When you are sleeping, muscles and tissues of the upper airway can close down and narrow or totally block the opening in the throat, interfering with air movement. A smaller opening can cause the tissues to reverberate and make loud noises when the air is passed by. This is snoring. If your blood oxygen saturation level falls at least 4%, this is Hypopnea. If these tissues completely block the upper airway a condition called Obstructive Sleep Apnea can occur, sometimes hundreds or even thousands of times a night.

Snoring, most times is considered a mild condition and generally results in limited daytime symptoms. Disrupting the sleep of the snorer's bed partner is the most common problem.
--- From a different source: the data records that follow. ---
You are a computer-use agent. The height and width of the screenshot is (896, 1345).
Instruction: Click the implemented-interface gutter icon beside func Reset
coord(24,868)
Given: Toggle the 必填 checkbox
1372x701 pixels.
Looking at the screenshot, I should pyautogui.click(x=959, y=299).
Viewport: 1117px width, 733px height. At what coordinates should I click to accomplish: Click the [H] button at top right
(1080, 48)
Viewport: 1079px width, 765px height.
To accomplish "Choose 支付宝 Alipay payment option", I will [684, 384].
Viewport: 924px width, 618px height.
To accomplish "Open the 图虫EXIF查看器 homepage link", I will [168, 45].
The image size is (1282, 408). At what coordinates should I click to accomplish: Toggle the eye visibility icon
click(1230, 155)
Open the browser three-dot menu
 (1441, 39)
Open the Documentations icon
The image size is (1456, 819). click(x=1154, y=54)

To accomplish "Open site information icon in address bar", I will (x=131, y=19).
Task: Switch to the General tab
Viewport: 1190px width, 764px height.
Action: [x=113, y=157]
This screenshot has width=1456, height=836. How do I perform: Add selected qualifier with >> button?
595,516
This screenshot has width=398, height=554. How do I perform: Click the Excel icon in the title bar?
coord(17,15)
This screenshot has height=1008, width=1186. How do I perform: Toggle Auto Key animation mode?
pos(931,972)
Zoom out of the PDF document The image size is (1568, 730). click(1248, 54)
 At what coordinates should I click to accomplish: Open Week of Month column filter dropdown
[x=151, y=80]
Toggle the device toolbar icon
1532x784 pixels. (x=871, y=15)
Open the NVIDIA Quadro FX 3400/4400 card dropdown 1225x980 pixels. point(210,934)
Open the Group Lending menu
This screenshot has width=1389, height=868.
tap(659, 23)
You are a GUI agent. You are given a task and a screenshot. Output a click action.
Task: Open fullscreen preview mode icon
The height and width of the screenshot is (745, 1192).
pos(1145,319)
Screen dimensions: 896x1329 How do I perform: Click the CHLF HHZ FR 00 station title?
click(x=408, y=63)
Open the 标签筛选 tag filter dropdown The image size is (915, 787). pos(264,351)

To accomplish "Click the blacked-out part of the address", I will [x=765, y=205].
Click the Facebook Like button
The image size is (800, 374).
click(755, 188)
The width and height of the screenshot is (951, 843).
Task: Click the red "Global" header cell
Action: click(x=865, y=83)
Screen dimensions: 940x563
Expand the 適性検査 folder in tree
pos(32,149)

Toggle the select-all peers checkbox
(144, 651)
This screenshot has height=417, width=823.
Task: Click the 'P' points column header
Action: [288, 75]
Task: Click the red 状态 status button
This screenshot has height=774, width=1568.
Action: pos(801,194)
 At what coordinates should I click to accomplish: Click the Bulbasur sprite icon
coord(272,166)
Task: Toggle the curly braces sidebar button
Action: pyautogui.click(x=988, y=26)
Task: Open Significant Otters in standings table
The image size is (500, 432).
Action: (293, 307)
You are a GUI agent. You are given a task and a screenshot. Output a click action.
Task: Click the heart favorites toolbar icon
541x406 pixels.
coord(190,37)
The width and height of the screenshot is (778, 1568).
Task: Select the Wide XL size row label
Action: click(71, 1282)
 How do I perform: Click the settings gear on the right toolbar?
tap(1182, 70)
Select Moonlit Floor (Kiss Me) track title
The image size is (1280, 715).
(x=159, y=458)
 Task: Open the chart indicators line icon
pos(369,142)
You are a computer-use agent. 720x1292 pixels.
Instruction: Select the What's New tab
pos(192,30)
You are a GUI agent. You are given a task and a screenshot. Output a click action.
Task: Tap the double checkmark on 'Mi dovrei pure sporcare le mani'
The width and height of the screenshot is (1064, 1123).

A simple snore guard can help alleviate or lessen most snoring symptoms.

Hypoxia and Obstructive Sleep Apnea are much more health threatening conditions. OSA is the more severe, life-threatening, condition of the two, in which the sufferer stops breathing repetitively throughout the night. As a result of these frequent breathing stoppages, oxygen saturation levels in the bloodstream often drop to dangerous levels. Blood pressure and heart beat rates rise as oxygen levels fall. Sleep patterns are disrupted because the body must fight to breathe. This causes the individual to suffer from extensive daytime drowsiness,(103 million people fell asleep at the wheel last year). You are 12 times more likely to have a motor vehicle accident if you suffer from OSA.

If untreated, OSA can be life-threatening. It will dramatically increase the risk of heart attacks, and strokes, especially while asleep. 
The most common symptom of OSA is snoring. Other symptoms include frequent headaches, GERD, high blood pressure, impotency, diabetes, and even Alzheimer's disease.

Obstructive Sleep Apnea can shorten one's life expectancy by 12 to 15 years. 
The general risk of death increases by 46%.
A person is 23 times more likely to have a heart attack if they suffer from sleep apnea.
80% of all nocturnal strokes are from OSA.
It increases risk of death from cancer 4.8 times
Women who habitually snore have developmentally delayed babies 7% of the time.

The most effective way to treat obstructive sleep apnea is continuous positive airway pressure,(CPAP, for short). However, in 2006, the American Academy of Sleep Medicine suggested that oral appliances can be used as a first-line treatment for mild to moderate obstructive sleep apnea. FDA approved appliances are used to treat OSA work by advancing the mandible/tongue and holding the jaw in the forward position, increasing the free space in the back of the throat. This prevents upper airway tissues from collapsing and causing a sleep apnea event. There are hundreds of studies documenting the efficacy of this treatment.

Oral appliance therapy is one of the most effective treatment tools available for OSA. Frequently, patients will feel a positive result by the next morning.